Monday, 14 September 2020

 

COVID-19 and World Economic Situation: A Glimpse  

COVID-19 has created havoc in the world as every country has been suffering quantitatively   and qualitatively and economic crisis is shuddering.  Let me first present quantitative data in this context and as per South China Morning Post (14/9/2020), altogether   confirmed COVID-19 cases were 28,999,180 (about 3 Crore). And unfortunately, total deaths across the world were 923,994 and cases of three top countries as per the number of deaths are concerned, were USA 194,081, 131,625 in Brazil and in India 79,722.  While talking about the qualitative data, I am presenting facts and figures from the e-book, “COVID-19 and Global Food Security” published by International Food Policy Research Institute (IFPRI), 2020. As per the publication, “little more than half of the world population is currently under some form of social distancing to contain the health crisis”. Further, as sequel of COVID-19 and social distancing etc., millions of businesses have been closed. The International Labour Organization has predicted around 200 million workers might lost their job because of COVID-19.  In the United States, virtually 22 million people lost their jobs by the first part of April 2020. In view of the grim situation, the Governments in Europe and the United States have promised unprecedented fiscal and monetary incentive measures to reimburse for the income losses of businesses and workers and to contain an unavoidable economic crisis. “But the relief responses of low- and middle-income countries have thus far been more limited”. Further, it is evident from the publication that 140 million people (20 % from the present level) could be in the group of extreme poverty (based on $1.90 poverty line) in 2020 which is very unfortunate.  This in turn would lead to food insecurity, low purchasing power of the people.

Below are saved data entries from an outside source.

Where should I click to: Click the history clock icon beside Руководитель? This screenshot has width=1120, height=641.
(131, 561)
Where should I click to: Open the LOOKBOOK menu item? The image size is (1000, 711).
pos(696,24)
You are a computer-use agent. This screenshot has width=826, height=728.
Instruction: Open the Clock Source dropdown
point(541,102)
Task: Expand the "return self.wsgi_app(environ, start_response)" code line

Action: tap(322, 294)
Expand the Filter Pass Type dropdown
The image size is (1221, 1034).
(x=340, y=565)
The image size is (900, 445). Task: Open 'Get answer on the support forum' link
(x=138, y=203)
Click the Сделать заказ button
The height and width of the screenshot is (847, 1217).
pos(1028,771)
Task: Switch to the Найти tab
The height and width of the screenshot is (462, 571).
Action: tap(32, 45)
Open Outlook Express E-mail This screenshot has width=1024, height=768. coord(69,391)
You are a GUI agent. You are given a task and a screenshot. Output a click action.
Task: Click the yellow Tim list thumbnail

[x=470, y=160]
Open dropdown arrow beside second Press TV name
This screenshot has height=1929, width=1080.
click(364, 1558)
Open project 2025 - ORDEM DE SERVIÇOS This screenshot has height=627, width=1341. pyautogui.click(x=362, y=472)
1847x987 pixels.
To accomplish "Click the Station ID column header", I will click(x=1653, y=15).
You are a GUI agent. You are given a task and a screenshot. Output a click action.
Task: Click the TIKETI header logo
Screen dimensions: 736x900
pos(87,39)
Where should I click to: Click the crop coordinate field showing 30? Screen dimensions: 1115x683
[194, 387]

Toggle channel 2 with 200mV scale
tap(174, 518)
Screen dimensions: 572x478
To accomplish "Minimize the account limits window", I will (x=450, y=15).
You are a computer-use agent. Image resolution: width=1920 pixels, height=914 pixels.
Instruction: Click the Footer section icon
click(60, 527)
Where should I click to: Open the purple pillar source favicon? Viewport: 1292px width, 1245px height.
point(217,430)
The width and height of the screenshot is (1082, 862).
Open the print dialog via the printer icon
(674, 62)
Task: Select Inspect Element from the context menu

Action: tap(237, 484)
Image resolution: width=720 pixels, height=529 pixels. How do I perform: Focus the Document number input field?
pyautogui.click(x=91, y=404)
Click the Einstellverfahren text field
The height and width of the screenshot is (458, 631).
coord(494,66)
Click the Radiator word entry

It is evident that COVID-19 is leading to global economic recession in 2020. And looking at the Gross Domestic Product (GDP) it is evident that in 2020 across the world many countries will face negative GDP. In one line GDP means, the total value of goods produced and services produced in a country during one year.  For the negative GDP, few data are presented here from IFPRI publication. In the world real GDP might scale down to (−) 5.0 percent and the prediction for the developed countries and developing countries are (−) 6.2 percent and (−) 3.6 respectively. And the real change in the GDP for other regions are, Africa south of Sahara (−) 8.9 percent, South Asia (−) 5.0 percent, Southeast Asia (−) 7.0 percent and Latin America (−) 5.9 percent. So it is evident that worldwide negative growth is observed because of COVID-19.  And if growth is negative then its impact will be awful on ‘Multiplier Effect’. For the benefit of readers I wish to mention that in macroeconomics, Multiplier is a factor that measures how much an endogenous variable changes in response to a change in exogenous variable. One simple example is if more people get employment then their purchasing power will scale up and they will purchase more goods and commodities and thus industry will flourish, economy will develop. On the other hand, high unemployment because of job lost will have bad ‘Multiplier Effect’. Anyway, in case of our country, I wish to mention, from the publication that, the Union Government’s relief package, popularly known as Pradhan Mantri Garib Kalyan Yojana (Prime Minister’s Scheme for the poor), is meant at providing safety nets for those badly hit by the COVID-19 lockdown. “However, it is inadequate in the face of the enormous scale of the problem. Nobel Prize economists Esther Duflo and Abhijit Banerji say that the government should have been much bolder with the package’s social transfer schemes. The $22 billion in spending is only 0.85% of India’s GDP”.

Before conclusion, from the IFRRI Report I am quoting, “While the agriculture and food sectors have been identified as essential in most countries, we also assume some supply disruption caused by reduced labor mobility (for example, for seasonal migrant labor) and further, that perishable farm products suffer greater postharvest losses of 5% due to logistics problems and demand fallout”.